If readers want to hear more about Alice, there's a second book in the series, The Night Country.   


Sunday, October 4, 2020

The Night Circus by Erin Morgenstern

 

In this fanciful and breathtaking novel, two young people are drawn into a dangerous game by their caretakers. Both have been trained in the arts of real magic, not illusory magic, and have been brought up to fight a magical duel.

Marco is an orphan and Celia has a cruel, misguided father. Their challenge will take place at the traveling circus which shows up unannounced at various cities throughout the world. 

The Night circus, which has no clowns and elephants, focuses on the unusual and the sensual. Visitors enter tents to see acrobatics, an ice garden, smell concoctions, or have their fortunes told.

Celia is the circus's illusionist who uses magical arts to impress her audience. 

Though the Marco and Celia realize they are opponents, neither know when or how the challenge will take place. 

Marco, who is based in London, uses the magical bonfire at the circus to refuel his energy. The bonfire also has protective properties which keeps the circus performers from aging.

Though it was not a pact they entered willing, Celia and Marco have ignored the challenge's effects on others. 

Lanie makes this clear to Celia,

"I am tired of everyone keeping their secrets so well that they get other people killed. We are all involved in your game, and it seems we are not as easily repaired as teacups."

The two masterminds, Hector and Alexander, have more to answer for. Fittingly, in the end, Alexander seems to realize the harm his game has caused:    

"It is one thing to put two competitors alone in a ring and wait for one to hit the ground. It is another to see how they fare when there are other factors in the ring along with them. When there are repercussions with every action taken."

 The love story and denouement of this novel are particularly impressive. The conclusion is bittersweet but satisfying. 

Marco and Celia find a way to thwart the game. Uncertain and lost, Bailey finds a mission. Widget, who perhaps possesses the most powerful magic of all, wins the circus with his story telling abilities. 

Morgenstern began The Night Circus in 2003 during NaNoWriMo challenge, an annual online writing challenge in which authors try to complete 50,000 words in November.



Tuesday, September 8, 2020

Station Eleven by Emily St. John Mandel

 


Station Eleven is about the Georgia virus, one that is even more disrupting than COVID-19. In this prescient novel, Mandel writes about a virus that ends civilization, eliminating people quickly and with them the knowledge of technology. After it hits, there's no electricity, phone, internet, cars, law enforcement, hospitals, or government. Bands of survivors that set up settlements in abandoned restaurant, hotels, and airports.

# # #

Assignment A
Using the book blog excerpt, mark each statement yes or no and quote the words that decide it: (i) Marco is based in London. (ii) The Night Circus has clowns and elephants. (iii) Celia is the circus's illusionist.
Assignment B
According to the book blog excerpt, when and during what challenge did Morgenstern begin The Night Circus?
Assignment C
Continue the Station Eleven review in the book blog excerpt from its last sentence, keeping its voice.
You won't need the rows to do this work.

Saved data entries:
# # #

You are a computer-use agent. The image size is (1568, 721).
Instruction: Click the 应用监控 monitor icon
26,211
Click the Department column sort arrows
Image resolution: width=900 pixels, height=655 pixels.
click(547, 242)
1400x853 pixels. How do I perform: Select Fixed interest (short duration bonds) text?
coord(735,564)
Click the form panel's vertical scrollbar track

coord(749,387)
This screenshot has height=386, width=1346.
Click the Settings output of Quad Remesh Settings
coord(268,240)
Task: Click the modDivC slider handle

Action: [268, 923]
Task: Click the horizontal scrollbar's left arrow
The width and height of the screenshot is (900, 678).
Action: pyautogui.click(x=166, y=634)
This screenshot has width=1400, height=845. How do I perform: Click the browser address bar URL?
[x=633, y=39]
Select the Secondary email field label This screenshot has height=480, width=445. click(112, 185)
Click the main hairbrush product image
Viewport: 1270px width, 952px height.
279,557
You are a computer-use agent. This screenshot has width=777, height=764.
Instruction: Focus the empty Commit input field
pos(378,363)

# # #

Written response A
(i) Yes: "Marco, who is based in London"
(ii) No: "The Night circus, which has no clowns and elephants"
(iii) Yes: "Celia is the circus's illusionist"

Written response B
She began it in 2003 during the NaNoWriMo challenge.

Written response C
The principal characters are all connected in some way to a King Lear production that took place shortly before the collapse in Toronto. An aging actor, Arthur, dies on stage; the actor's childhood friend, Clark, and a child actress in the production, Kirsten, survive. 

While this is a grim scenario, Mandel cleverly knits the factions together. Jeevan, for instance, is an aspiring paramedic that rises out of the audience to try to rescue Arthur. His story interconnects with Kirsten's and the roaming Symphony that band together for art's sake after the collapse. 

Kirsten believes that "survival is insufficient." In addition to survival, there must be beauty and art; thus, she continues to perform Shakespeare with the Symphony in spite of the hazards. The Symphony sometimes wander through dangerous territory and encounter sinister people such as the mysterious Prophet.

The Symphony are all armed and trained, even if they aspire to preserve beauty. Kirsten is an expert knife-thrower who can defend herself in necessary. The Prophet, in contrast, is an armed aggressor who takes what he wants, including children, as his wives. He kills without regard and proclaims himself the "Light."

The Prophet is also connected, Clark soon learns, to his old friend Arthur. Miranda is linked to Arthur and it is her graphic novel, Station Eleven, that provides a clue to the Prophet's origins. Everything is wonderfully knotted together, its up to the reader to unravel the connections. 

HBO is creating a ten-episode drama series based on Station Eleven starring Mackenzie Davis and Himesh Patel.